> What is being asked
State how many lines in the rows below contain the word "Instruction". Give only the number.

> Records supplied

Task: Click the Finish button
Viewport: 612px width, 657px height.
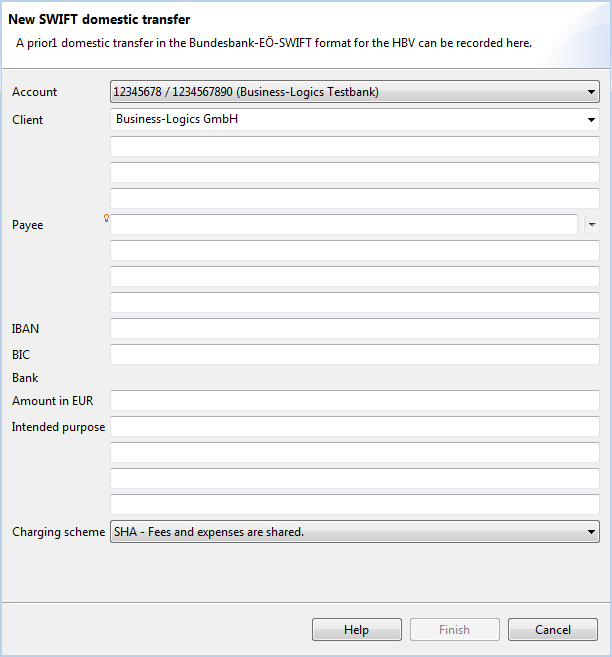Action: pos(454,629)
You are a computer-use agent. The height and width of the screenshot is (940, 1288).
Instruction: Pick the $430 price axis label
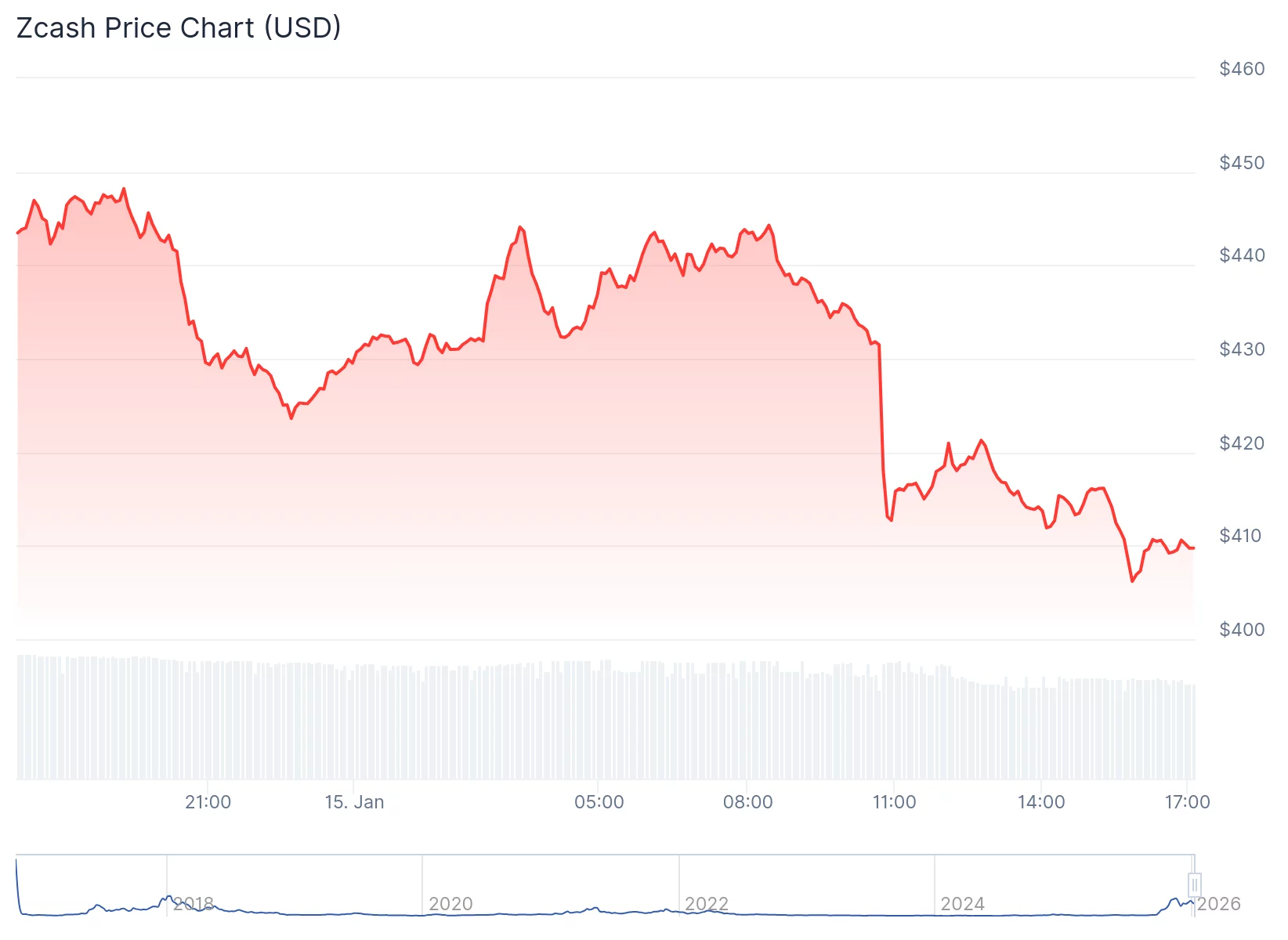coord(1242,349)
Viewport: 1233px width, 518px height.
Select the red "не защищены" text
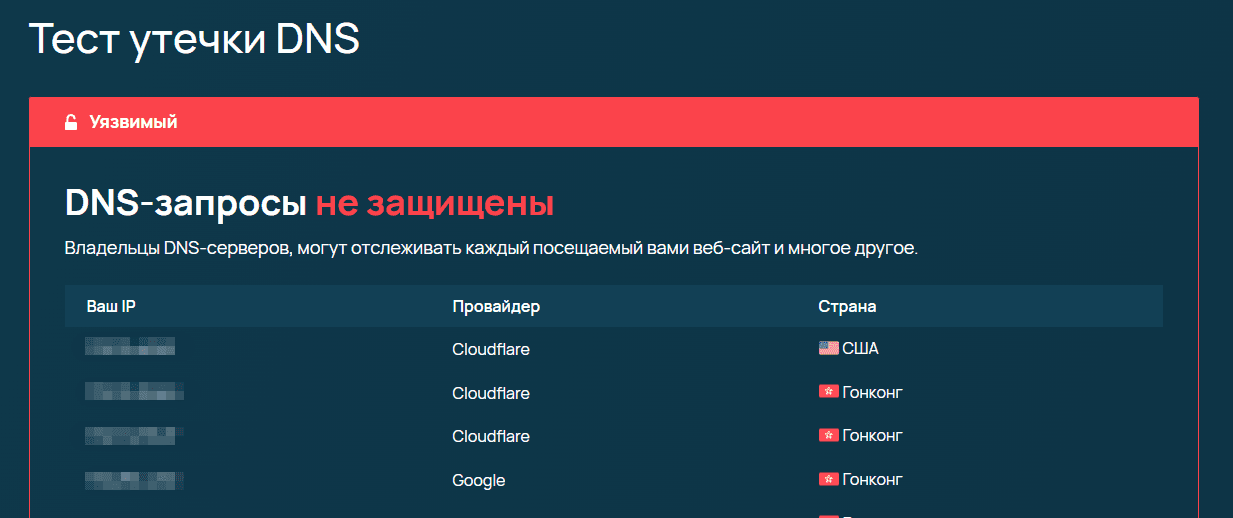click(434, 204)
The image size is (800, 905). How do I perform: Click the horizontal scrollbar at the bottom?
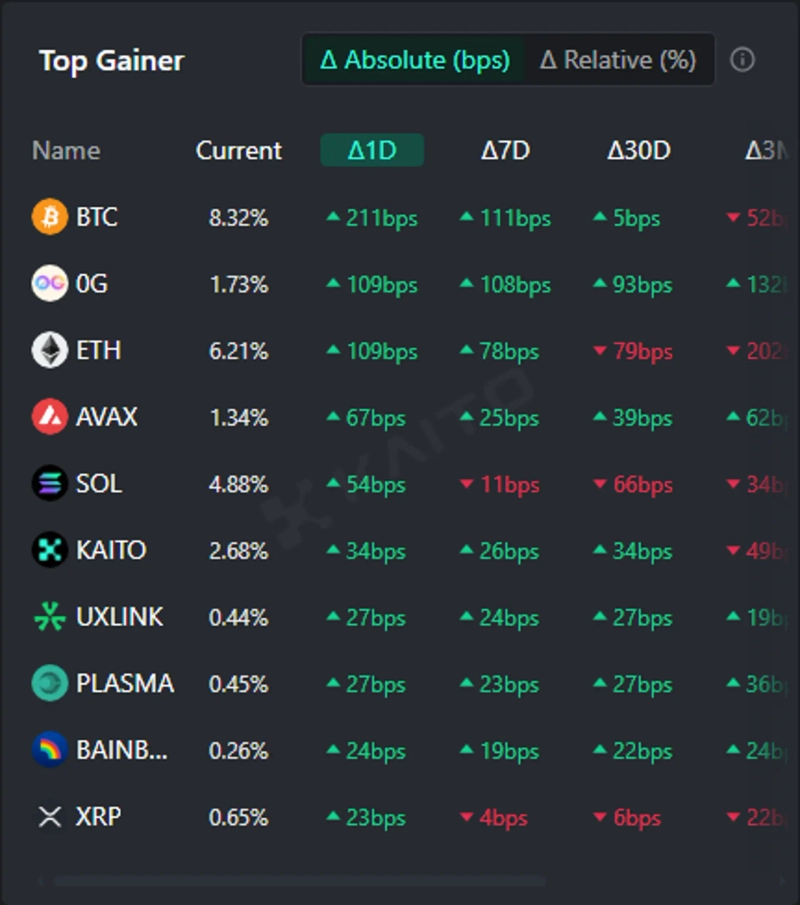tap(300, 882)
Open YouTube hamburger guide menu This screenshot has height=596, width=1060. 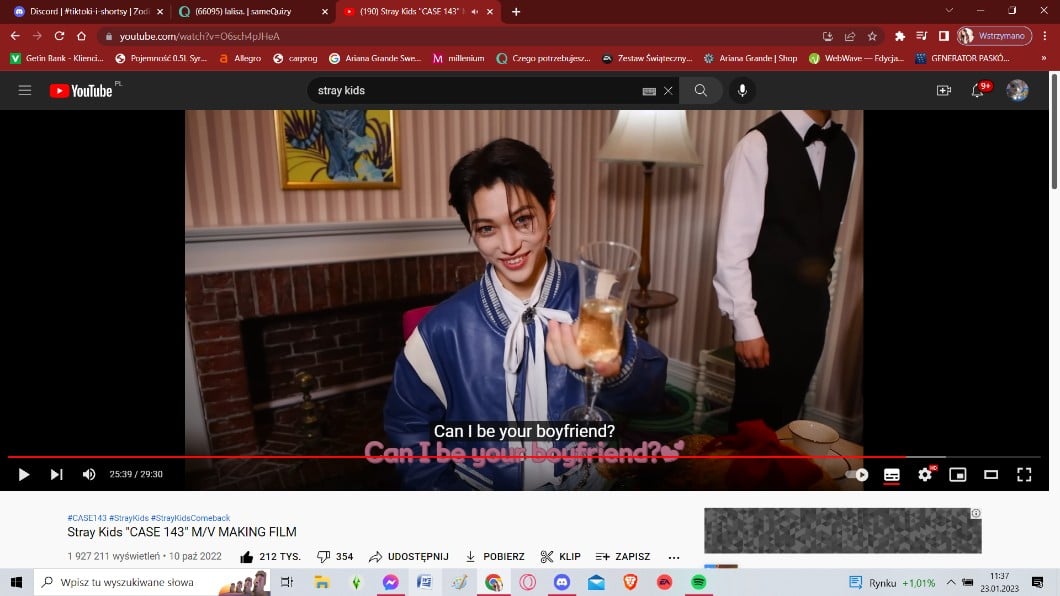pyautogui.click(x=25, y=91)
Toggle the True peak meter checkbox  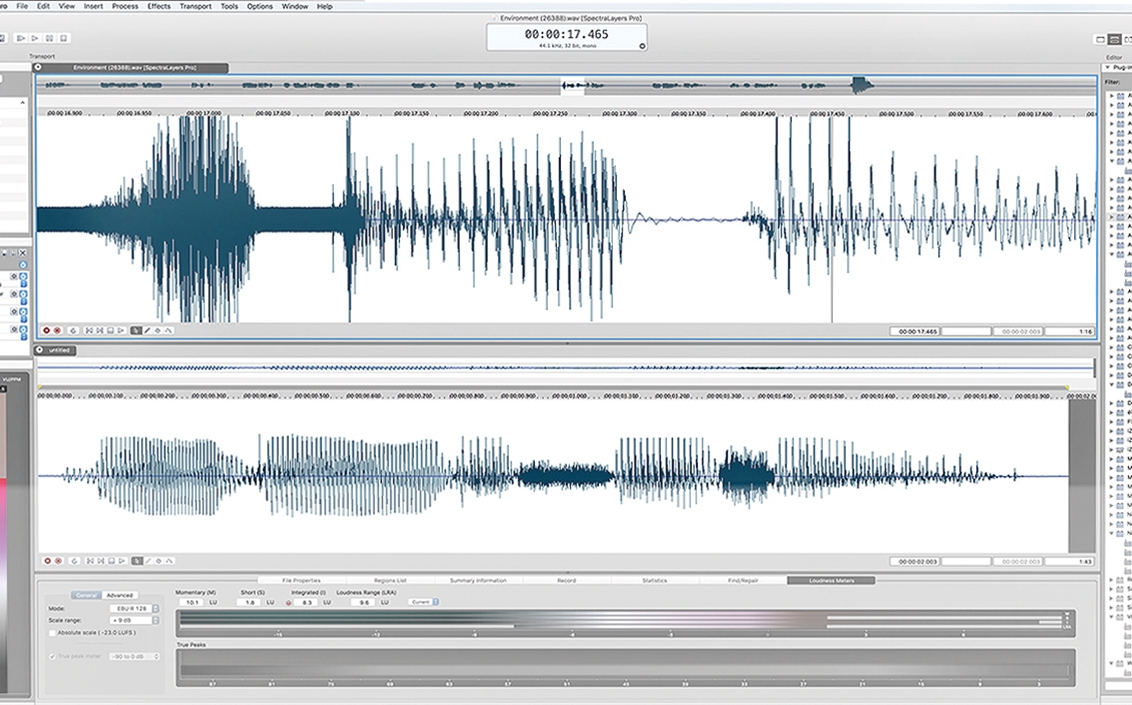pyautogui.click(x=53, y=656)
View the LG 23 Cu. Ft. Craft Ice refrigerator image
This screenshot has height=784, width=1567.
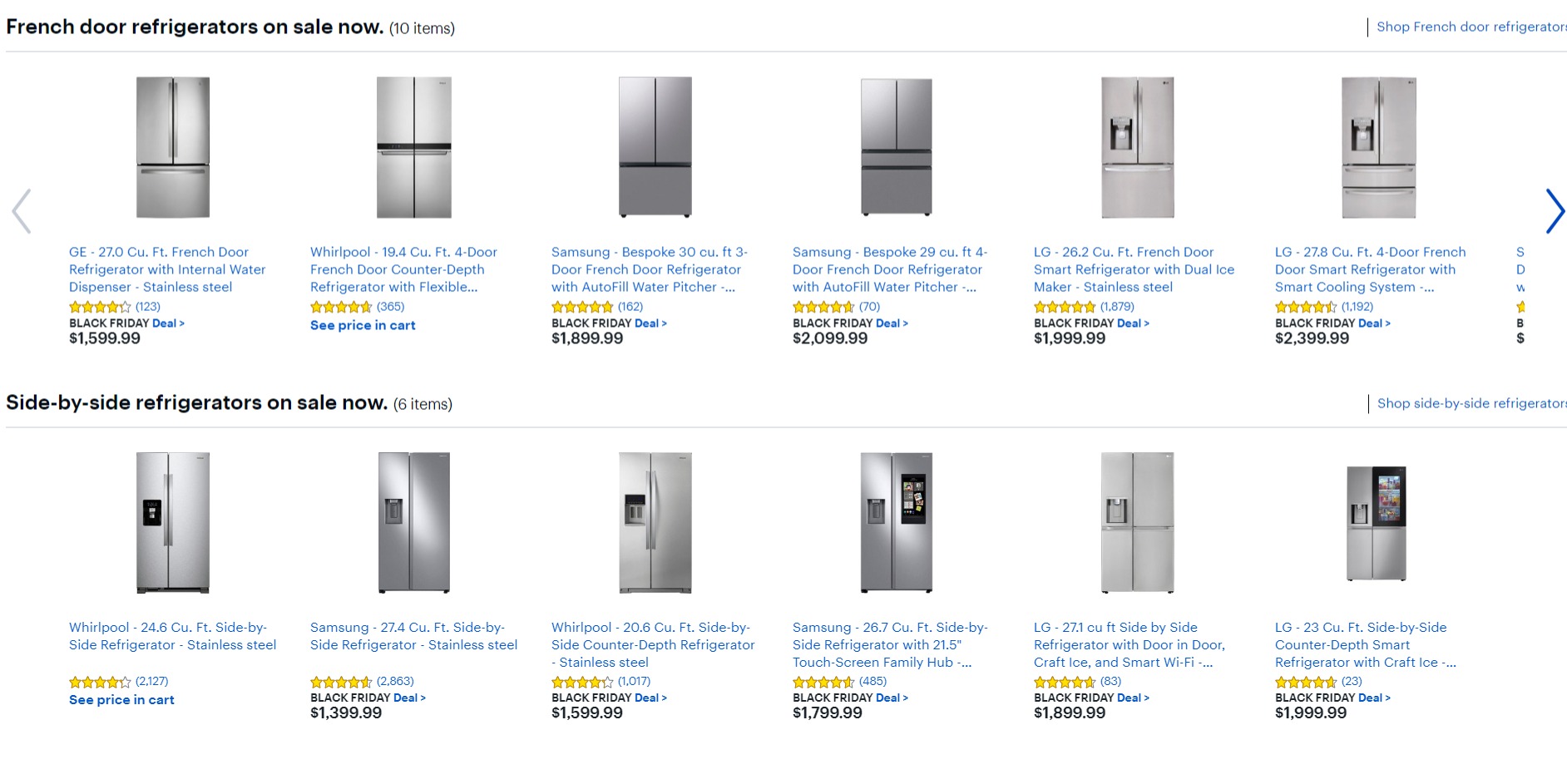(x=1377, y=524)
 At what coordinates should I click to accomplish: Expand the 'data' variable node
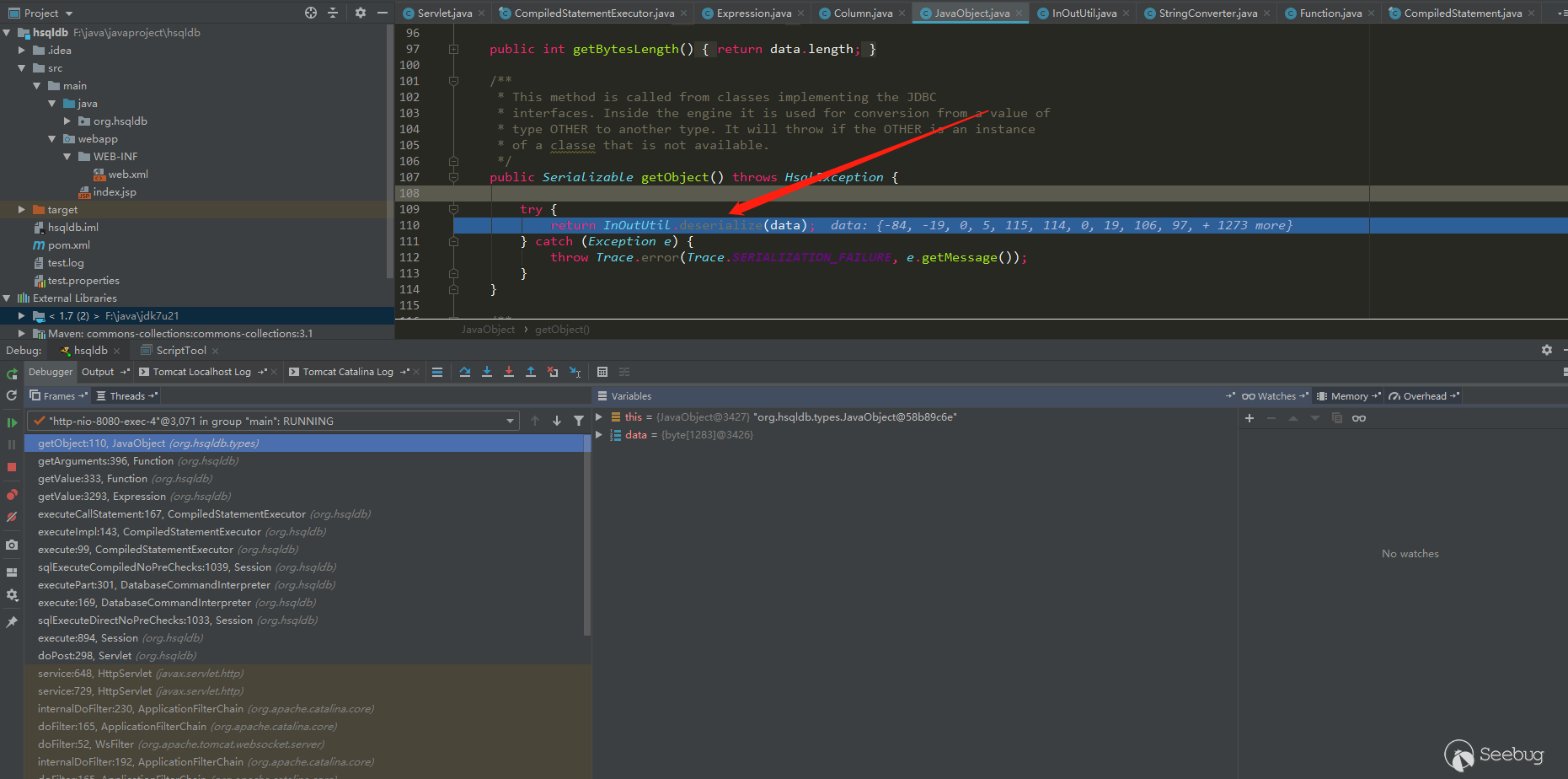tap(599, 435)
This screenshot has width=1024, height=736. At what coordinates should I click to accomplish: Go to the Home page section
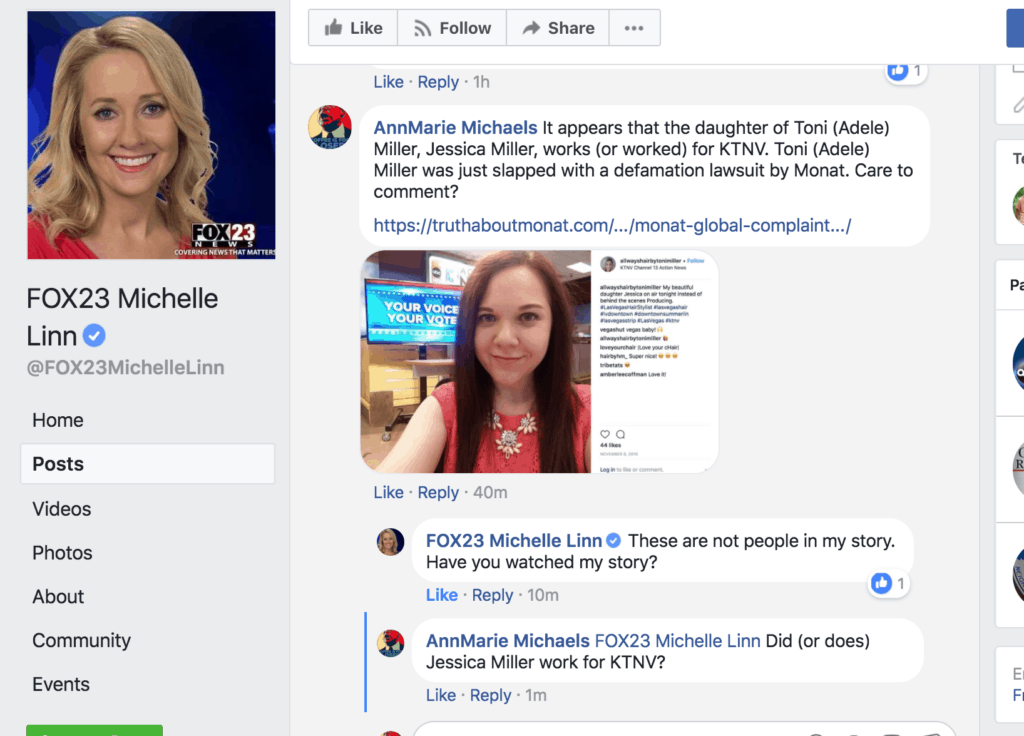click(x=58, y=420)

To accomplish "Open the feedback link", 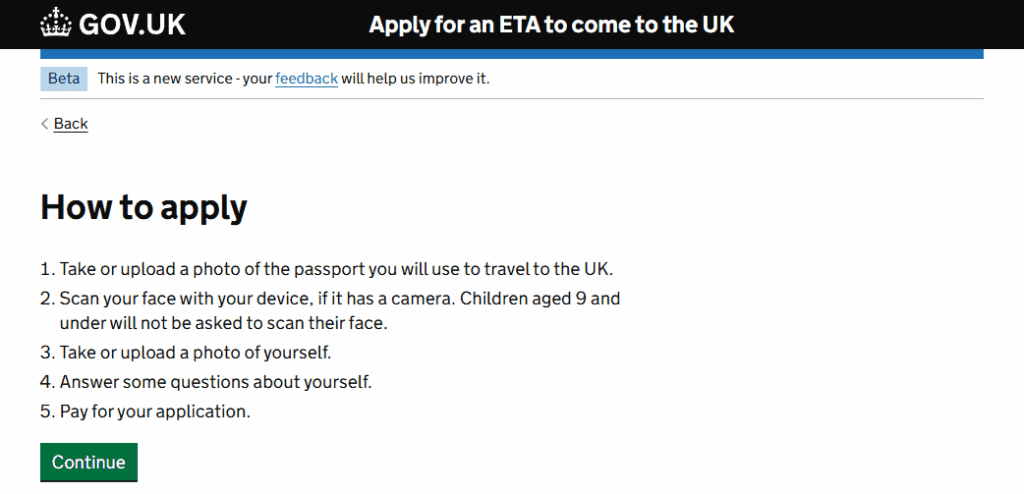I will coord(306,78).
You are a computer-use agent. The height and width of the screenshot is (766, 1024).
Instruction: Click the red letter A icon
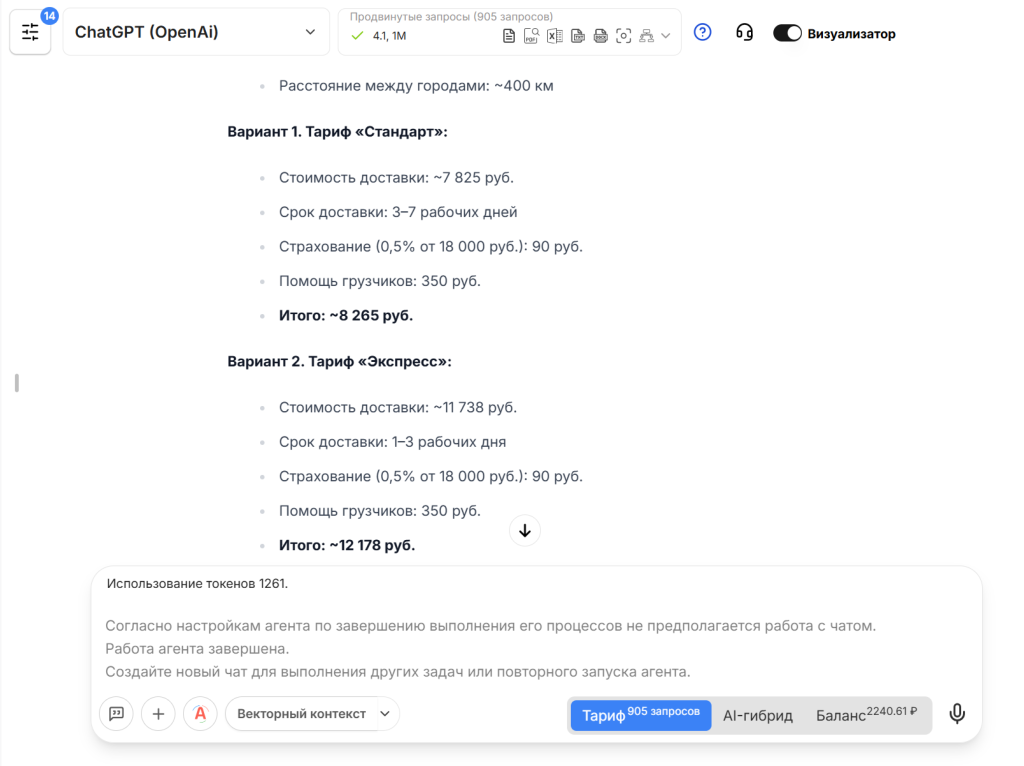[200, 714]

> Answer to the task
2